Provided data section start

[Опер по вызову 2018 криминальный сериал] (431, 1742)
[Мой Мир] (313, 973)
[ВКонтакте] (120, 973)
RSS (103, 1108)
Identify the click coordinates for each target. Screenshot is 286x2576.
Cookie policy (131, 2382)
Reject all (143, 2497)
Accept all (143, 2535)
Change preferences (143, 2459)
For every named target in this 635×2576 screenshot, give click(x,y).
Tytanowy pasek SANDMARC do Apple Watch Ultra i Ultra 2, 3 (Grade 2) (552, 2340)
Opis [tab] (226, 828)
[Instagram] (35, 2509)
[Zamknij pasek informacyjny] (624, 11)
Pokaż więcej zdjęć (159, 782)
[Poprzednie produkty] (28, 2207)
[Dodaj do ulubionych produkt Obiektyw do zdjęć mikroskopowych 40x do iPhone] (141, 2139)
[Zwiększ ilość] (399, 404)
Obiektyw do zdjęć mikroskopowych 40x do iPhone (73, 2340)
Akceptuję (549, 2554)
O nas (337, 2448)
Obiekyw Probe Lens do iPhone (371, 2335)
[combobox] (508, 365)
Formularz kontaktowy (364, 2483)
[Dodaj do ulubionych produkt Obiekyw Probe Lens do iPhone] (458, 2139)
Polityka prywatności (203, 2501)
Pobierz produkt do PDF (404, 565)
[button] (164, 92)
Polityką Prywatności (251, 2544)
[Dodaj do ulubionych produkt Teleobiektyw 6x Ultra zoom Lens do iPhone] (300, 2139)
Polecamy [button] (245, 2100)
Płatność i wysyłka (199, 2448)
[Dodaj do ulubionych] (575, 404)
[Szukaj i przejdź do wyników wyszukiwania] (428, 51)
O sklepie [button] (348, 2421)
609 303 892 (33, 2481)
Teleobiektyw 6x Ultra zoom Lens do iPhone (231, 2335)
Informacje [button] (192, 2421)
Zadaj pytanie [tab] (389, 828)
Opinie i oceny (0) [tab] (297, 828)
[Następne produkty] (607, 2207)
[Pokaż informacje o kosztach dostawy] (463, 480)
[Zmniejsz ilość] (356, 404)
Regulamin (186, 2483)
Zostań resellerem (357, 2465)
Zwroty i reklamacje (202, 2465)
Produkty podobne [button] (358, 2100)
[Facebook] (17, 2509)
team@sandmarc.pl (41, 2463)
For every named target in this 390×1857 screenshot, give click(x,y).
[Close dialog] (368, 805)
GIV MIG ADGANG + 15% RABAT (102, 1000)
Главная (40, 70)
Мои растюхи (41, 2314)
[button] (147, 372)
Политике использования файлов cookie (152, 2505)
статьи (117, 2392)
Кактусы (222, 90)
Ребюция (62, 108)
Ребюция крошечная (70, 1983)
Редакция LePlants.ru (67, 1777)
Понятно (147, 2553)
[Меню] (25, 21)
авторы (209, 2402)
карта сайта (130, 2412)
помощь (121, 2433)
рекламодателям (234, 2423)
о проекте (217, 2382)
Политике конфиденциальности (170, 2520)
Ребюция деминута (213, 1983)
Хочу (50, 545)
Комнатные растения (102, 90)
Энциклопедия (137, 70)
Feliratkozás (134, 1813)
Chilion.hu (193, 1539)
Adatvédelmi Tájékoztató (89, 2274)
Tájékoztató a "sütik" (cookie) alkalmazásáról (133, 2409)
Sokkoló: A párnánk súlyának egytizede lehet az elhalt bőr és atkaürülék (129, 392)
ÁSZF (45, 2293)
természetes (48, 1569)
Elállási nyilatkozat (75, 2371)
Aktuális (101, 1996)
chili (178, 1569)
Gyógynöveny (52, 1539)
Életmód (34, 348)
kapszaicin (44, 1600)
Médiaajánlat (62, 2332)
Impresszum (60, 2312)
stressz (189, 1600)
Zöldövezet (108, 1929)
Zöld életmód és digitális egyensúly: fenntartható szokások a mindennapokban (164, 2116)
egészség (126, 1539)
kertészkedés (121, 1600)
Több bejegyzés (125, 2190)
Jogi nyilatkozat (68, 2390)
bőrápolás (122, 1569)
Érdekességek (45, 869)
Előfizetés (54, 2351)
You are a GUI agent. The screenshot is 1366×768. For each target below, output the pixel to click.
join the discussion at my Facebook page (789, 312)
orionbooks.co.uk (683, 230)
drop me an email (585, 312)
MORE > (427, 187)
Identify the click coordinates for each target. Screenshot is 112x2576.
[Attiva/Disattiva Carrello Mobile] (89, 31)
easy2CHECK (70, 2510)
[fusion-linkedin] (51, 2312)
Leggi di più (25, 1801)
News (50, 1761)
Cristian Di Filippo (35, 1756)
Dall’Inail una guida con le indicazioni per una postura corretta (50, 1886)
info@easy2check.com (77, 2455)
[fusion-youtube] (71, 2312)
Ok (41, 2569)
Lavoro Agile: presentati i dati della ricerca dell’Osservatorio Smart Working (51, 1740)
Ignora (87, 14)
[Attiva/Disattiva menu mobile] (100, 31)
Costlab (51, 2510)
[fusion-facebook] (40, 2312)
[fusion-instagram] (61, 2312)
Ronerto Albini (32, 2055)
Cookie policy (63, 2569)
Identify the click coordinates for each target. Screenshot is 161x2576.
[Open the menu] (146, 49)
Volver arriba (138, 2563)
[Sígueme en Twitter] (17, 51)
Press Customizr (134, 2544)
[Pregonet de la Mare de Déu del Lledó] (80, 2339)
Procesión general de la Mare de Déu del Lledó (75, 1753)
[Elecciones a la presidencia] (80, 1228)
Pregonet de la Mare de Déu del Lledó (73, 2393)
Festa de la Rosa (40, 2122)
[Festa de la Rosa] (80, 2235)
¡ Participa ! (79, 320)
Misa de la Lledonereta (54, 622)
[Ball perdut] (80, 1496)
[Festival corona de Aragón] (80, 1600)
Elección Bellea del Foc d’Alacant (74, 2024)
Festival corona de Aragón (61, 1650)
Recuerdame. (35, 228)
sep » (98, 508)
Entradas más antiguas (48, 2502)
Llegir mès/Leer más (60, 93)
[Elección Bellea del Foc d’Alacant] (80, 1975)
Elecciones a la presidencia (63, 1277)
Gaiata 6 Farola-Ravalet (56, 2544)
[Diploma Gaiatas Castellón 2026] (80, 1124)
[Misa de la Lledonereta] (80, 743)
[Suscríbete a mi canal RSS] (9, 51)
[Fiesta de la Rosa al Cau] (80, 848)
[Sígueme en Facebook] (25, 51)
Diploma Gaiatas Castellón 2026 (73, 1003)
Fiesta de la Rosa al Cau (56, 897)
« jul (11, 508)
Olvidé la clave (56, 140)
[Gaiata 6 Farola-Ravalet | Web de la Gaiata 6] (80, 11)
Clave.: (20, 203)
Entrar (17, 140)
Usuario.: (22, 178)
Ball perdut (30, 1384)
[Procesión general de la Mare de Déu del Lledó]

Provided data section end

» **Problem requirements**: Look through the entries above and quote exactly the lines from the line with "ÁSZF (45, 2293)" to the line with "Cookie policy (63, 2569)", counting both of those lines.

» **Your response**:
ÁSZF (45, 2293)
természetes (48, 1569)
Elállási nyilatkozat (75, 2371)
Aktuális (101, 1996)
chili (178, 1569)
Gyógynöveny (52, 1539)
Életmód (34, 348)
kapszaicin (44, 1600)
Médiaajánlat (62, 2332)
Impresszum (60, 2312)
stressz (189, 1600)
Zöldövezet (108, 1929)
Zöld életmód és digitális egyensúly: fenntartható szokások a mindennapokban (164, 2116)
egészség (126, 1539)
kertészkedés (121, 1600)
Több bejegyzés (125, 2190)
Jogi nyilatkozat (68, 2390)
bőrápolás (122, 1569)
Érdekességek (45, 869)
Előfizetés (54, 2351)
You are a GUI agent. The screenshot is 1366×768. For each target below, output the pixel to click.
join the discussion at my Facebook page (789, 312)
orionbooks.co.uk (683, 230)
drop me an email (585, 312)
MORE > (427, 187)
Identify the click coordinates for each target. Screenshot is 112x2576.
[Attiva/Disattiva Carrello Mobile] (89, 31)
easy2CHECK (70, 2510)
[fusion-linkedin] (51, 2312)
Leggi di più (25, 1801)
News (50, 1761)
Cristian Di Filippo (35, 1756)
Dall’Inail una guida con le indicazioni per una postura corretta (50, 1886)
info@easy2check.com (77, 2455)
[fusion-youtube] (71, 2312)
Ok (41, 2569)
Lavoro Agile: presentati i dati della ricerca dell’Osservatorio Smart Working (51, 1740)
Ignora (87, 14)
[Attiva/Disattiva menu mobile] (100, 31)
Costlab (51, 2510)
[fusion-facebook] (40, 2312)
[fusion-instagram] (61, 2312)
Ronerto Albini (32, 2055)
Cookie policy (63, 2569)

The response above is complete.